## INSTRUCTIONS TO FOLLOW
In the data below, find the line containing "The width and height of the screenshot is (831, 1456).", then set down that line and every later line up to and including the line containing "Given: Click the Sub Accounts people icon", exactly.

:::::

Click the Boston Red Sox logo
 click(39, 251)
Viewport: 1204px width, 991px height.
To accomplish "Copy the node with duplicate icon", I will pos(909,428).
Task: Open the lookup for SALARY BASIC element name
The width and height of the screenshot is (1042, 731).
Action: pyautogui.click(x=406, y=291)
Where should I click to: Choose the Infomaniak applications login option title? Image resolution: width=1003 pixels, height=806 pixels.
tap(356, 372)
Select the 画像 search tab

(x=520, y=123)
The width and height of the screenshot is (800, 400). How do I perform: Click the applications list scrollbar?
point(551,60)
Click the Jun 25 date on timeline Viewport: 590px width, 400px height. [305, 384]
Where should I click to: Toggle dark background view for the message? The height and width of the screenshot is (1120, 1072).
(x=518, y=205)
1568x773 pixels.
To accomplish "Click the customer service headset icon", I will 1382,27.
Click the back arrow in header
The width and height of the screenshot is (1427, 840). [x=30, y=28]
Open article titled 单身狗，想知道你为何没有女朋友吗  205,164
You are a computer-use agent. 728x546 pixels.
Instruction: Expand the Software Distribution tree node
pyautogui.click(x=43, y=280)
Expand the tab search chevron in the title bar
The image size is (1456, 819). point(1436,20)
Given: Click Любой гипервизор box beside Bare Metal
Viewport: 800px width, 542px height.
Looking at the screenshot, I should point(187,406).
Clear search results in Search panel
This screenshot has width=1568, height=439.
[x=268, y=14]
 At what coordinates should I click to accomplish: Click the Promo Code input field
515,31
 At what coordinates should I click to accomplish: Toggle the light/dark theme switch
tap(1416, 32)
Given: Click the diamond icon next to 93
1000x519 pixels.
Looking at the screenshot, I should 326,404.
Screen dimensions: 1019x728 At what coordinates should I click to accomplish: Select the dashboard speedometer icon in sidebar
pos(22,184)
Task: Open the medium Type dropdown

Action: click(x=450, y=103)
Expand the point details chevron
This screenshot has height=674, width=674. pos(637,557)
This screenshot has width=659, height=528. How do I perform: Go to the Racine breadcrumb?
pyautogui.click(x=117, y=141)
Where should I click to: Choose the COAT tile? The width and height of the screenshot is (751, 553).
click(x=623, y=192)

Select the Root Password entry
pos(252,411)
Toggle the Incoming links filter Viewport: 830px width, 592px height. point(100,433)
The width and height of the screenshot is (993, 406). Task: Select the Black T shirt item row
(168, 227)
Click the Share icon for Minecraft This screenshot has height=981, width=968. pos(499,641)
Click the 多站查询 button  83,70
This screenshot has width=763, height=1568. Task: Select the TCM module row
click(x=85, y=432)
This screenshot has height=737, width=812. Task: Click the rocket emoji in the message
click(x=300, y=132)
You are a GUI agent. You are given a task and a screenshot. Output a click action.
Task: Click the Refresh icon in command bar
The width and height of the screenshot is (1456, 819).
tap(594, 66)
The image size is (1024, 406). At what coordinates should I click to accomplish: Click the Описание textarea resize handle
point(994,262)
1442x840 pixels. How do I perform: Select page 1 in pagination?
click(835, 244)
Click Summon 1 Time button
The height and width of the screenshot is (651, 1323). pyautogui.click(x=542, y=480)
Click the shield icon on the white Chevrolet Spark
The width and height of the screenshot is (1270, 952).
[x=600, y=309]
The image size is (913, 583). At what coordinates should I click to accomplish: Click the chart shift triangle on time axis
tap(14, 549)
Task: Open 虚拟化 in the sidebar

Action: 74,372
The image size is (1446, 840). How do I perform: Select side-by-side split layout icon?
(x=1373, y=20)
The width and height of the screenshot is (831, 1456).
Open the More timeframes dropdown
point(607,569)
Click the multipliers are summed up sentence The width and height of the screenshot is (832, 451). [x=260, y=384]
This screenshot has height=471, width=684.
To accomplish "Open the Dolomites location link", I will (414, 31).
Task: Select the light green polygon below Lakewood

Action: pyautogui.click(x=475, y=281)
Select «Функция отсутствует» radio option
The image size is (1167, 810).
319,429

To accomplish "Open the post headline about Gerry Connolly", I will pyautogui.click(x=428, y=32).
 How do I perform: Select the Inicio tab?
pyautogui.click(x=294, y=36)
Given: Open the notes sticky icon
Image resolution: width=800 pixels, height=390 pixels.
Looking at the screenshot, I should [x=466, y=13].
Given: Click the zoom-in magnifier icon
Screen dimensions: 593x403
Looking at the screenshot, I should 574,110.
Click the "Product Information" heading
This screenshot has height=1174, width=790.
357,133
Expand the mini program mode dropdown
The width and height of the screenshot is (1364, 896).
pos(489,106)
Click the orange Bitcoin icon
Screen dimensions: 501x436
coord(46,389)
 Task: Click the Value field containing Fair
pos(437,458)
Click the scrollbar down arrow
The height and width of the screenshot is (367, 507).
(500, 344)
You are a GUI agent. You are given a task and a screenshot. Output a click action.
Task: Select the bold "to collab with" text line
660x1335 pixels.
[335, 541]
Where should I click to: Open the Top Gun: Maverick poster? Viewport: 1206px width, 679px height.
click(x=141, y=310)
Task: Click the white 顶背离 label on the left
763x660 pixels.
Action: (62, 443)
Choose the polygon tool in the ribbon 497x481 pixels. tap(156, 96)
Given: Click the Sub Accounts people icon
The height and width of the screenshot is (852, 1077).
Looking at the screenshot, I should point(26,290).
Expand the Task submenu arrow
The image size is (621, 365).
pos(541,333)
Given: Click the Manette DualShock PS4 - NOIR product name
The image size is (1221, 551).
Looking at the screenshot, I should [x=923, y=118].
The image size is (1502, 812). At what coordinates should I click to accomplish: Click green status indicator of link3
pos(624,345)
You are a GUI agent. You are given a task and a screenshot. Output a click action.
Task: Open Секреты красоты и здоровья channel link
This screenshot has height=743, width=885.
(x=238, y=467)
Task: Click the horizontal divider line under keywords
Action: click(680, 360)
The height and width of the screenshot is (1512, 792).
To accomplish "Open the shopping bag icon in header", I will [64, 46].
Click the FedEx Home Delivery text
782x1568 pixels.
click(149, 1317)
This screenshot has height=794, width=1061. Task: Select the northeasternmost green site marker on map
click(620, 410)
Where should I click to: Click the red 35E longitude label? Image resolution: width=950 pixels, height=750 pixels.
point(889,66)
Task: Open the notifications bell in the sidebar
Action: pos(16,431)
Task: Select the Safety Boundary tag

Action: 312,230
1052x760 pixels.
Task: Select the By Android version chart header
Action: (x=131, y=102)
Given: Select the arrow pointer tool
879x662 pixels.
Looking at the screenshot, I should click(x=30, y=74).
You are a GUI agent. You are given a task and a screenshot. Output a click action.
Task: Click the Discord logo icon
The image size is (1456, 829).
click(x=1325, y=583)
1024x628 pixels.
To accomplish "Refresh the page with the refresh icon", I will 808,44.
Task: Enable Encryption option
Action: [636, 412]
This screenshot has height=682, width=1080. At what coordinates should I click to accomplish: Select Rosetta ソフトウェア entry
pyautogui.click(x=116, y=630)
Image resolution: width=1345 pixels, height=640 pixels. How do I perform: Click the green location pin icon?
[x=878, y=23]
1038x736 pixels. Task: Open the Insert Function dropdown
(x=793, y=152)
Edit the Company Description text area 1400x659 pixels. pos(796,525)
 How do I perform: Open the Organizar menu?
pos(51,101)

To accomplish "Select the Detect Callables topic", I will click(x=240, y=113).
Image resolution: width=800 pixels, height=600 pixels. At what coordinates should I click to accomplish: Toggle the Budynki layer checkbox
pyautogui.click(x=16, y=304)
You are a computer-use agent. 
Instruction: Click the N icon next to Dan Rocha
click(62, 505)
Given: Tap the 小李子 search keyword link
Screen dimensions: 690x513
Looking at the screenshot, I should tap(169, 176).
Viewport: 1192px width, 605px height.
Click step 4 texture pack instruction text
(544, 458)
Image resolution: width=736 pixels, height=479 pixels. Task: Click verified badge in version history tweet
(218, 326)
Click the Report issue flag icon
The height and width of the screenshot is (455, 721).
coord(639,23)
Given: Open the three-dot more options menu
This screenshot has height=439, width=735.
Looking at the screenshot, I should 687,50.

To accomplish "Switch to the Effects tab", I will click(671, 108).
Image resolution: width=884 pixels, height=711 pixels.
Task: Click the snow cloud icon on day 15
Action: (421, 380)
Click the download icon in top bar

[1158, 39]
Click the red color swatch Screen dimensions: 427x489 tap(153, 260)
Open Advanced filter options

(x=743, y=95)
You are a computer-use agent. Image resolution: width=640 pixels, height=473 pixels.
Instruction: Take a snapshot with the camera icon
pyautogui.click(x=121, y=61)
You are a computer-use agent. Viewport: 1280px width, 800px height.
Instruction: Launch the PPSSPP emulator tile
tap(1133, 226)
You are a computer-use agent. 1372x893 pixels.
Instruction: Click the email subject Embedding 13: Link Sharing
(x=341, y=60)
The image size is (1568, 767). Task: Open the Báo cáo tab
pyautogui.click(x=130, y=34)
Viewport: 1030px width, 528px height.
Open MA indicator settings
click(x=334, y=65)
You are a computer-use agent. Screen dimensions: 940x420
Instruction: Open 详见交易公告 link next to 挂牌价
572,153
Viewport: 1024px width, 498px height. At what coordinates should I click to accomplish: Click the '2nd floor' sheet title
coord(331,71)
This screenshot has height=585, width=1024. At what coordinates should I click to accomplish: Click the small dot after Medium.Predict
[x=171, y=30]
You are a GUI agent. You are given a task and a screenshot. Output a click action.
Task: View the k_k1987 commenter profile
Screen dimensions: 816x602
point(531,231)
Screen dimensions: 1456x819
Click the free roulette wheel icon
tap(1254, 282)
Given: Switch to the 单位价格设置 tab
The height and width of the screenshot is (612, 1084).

:::::

## RESULT
The width and height of the screenshot is (831, 1456).
Open the More timeframes dropdown
point(607,569)
Click the multipliers are summed up sentence The width and height of the screenshot is (832, 451). [x=260, y=384]
This screenshot has height=471, width=684.
To accomplish "Open the Dolomites location link", I will (414, 31).
Task: Select the light green polygon below Lakewood

Action: pyautogui.click(x=475, y=281)
Select «Функция отсутствует» radio option
The image size is (1167, 810).
319,429

To accomplish "Open the post headline about Gerry Connolly", I will pyautogui.click(x=428, y=32).
 How do I perform: Select the Inicio tab?
pyautogui.click(x=294, y=36)
Given: Open the notes sticky icon
Image resolution: width=800 pixels, height=390 pixels.
Looking at the screenshot, I should [x=466, y=13].
Given: Click the zoom-in magnifier icon
Screen dimensions: 593x403
Looking at the screenshot, I should 574,110.
Click the "Product Information" heading
This screenshot has height=1174, width=790.
357,133
Expand the mini program mode dropdown
The width and height of the screenshot is (1364, 896).
pos(489,106)
Click the orange Bitcoin icon
Screen dimensions: 501x436
coord(46,389)
 Task: Click the Value field containing Fair
pos(437,458)
Click the scrollbar down arrow
The height and width of the screenshot is (367, 507).
(500, 344)
You are a GUI agent. You are given a task and a screenshot. Output a click action.
Task: Select the bold "to collab with" text line
660x1335 pixels.
[335, 541]
Where should I click to: Open the Top Gun: Maverick poster? Viewport: 1206px width, 679px height.
click(x=141, y=310)
Task: Click the white 顶背离 label on the left
763x660 pixels.
Action: (62, 443)
Choose the polygon tool in the ribbon 497x481 pixels. tap(156, 96)
Given: Click the Sub Accounts people icon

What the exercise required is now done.